A autarca de Gême, Vila Verde, mostra-se «desesperada» com o lixo acumulado e «a crescer todos os dias» no ecoponto localizado na rua da Igreja, em frente à escola primária. «Para além da falta de recolha, as pessoas passam de outras freguesias e ainda acumulam mais», refere Natália Carvalho, em declarações ao jornal ‘O Vilaverdense’.
A presidente de junta assume que «a recolha de lixo não está a correr nada bem. Estou exausta de tanto ouvir as pessoas, com razão, a protestar. Percebo que é preciso ajustar nesta fase de transição para a nova empresa, mas já houve tempo. Alguma coisa não está bem!».
A posição da autarca vai de encontro a outros autarcas do concelho, que também desesperam com a anunciada normalização.
Nos últimos dias, também fruto do substancial aumento da população residente – decorrente do período de férias de milhares de emigrantes/migrantes de regresso às suas terras natal –, a produção de lixo tem aumentado e os autarcas começam a sentir a pressão.
Natália Carvalho pede «soluções concretas. Resolvam isto!»
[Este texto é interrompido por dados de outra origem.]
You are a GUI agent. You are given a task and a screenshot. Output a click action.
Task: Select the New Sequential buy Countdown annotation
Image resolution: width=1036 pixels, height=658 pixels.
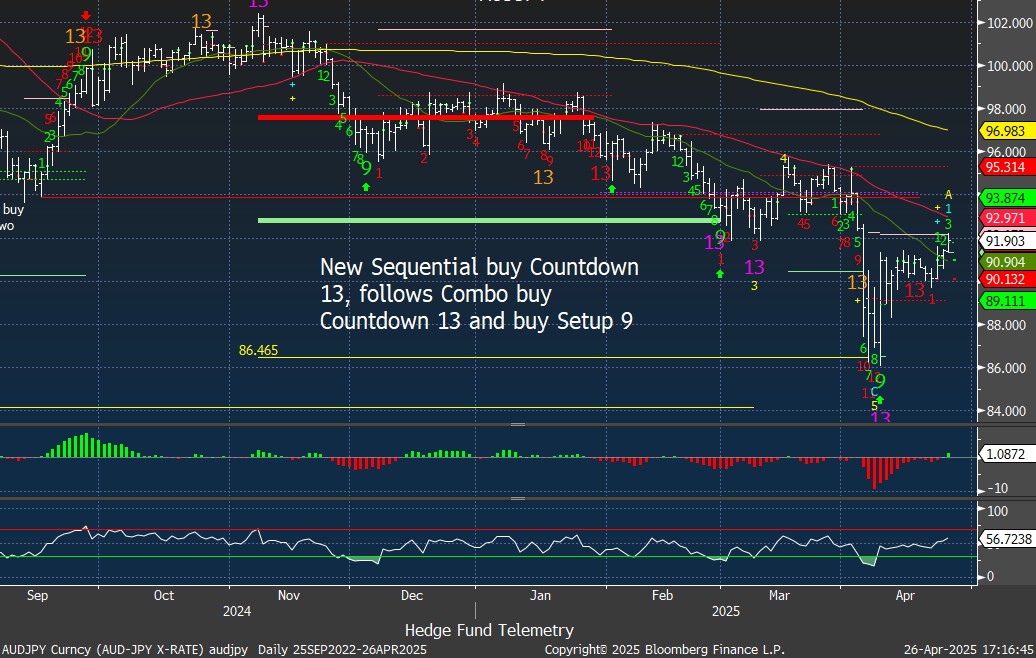click(x=478, y=295)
FREIRIZ COM CHEIROS ‘INSUPORTÁVEIS’
Uma das situações que nos foi reportada nas últimas horas diz respeito à freguesia de Freiriz, Vila Verde, onde é denunciada a passagem do camião do lixo «na segunda-feira, de manhã, e – como sempre – só tirou por cima, deixando os contentores cheios».
Lixo acumulado em Freiriz
A cidadã local denuncia que, «com o calor que tem estado, é insuportável o cheiro; não se consegue ter as janelas abertas. E as pessoas veem esta situação e continuam a pôr lixo. Muitas delas nem do carro saem atiram com o lixo».
A difícil e lenta transição para a nova empresa de recolha de resíduos sólidos, a juntar ao acréscimo da população no Verão e à falta de civismo, está a complicar e a tornar este processo complexo e «desesperante» em algumas freguesias.